We're expanding broadband so that millions who never had broadband, a necessity in the 21st century as electricity was a necessity in the 20th, are getting it.
We're bolstering transportation, including for electric buses for school kids just like the one behind us.
And all of it with good-paying union jobs. And our existing union workers are doing well. But there are many more union new workers being brought in to these union apprenticeship programs and getting good-paying jobs for the first time in their families’ history.
As Majority Leader, I was proud to lead this law into passage. But as the senior Senator from New York, I've also worked hard to bring back investment to rebuild our state of New York.
So I want to take a minute to talk about the impact the infrastructure law is actually having on New York.
In New York City, we are in an infrastructure renaissance, from the Gateway Tunnel project to East Side Access to Penn Station Access to the Second Avenue subway. The infrastructure law has meant billions, that's with a “B,” for New York City to move full steam ahead. We depend on mass transit and we're building so much of it in New York. We have from 25 to 33% of the mass transit riders in the country.
But it's not just true in New York City or the metropolitan area, Long Island, Westchester, et cetera – it's around the whole state.
New York state will receive $670 million to expand high speed internet across the Empire State, closing the digital divide for thousands of families from rural towns to big cities, giving people access to get better jobs, better health care, better education.

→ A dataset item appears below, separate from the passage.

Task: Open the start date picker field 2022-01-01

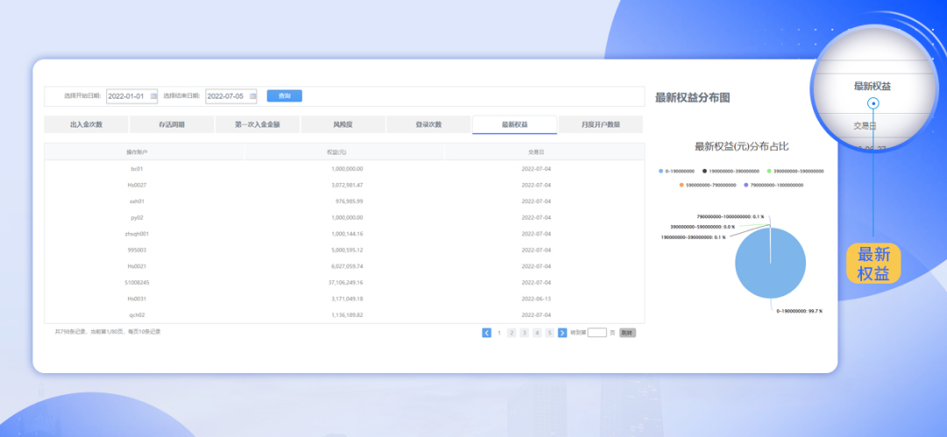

Broadband is a necessity and we've treated it like one for the first time in decades by helping both people in rural areas and poor people who can't afford it get broadband. And as I mentioned, because the Buy America provisions we fought to include in the law, all of us here did, good-paying jobs are going to be created in building the infrastructure.
This is one of the largest federal investments ever in water infrastructure, aimed at eliminating lead pipes, led service pipes, which have done such damage and injury to our great kids. New York has over 360,000 lead pipes still delivering water to homes, that's the fourth highest in the nation. In Rochester, we've been battling lead pollution for decades. It was projected it would take until 2050 to replace these led service lines; that means two more generations of children getting this led in their systems. Now we’re going to replace them by 2030, a huge change for the health of our kids.
And, of course, we've made major investments in school buses. Under the EPA Clean School bus program, school districts across New York will get $50 million to purchase 150 new electric busses. So and thanks to these buses, we're going to say goodbye to diesel exhaust polluting our environment. Our children can go to school, play in neighborhoods without breathing in toxic chemicals. So thanks to these historic buses, the wheels of the new electric bus go round and round and round all over America, keeping emissions and pollution going down, down, down.
And Senate Democrats can continue delivering on our promise for a brighter future, more good-paying jobs for our communities.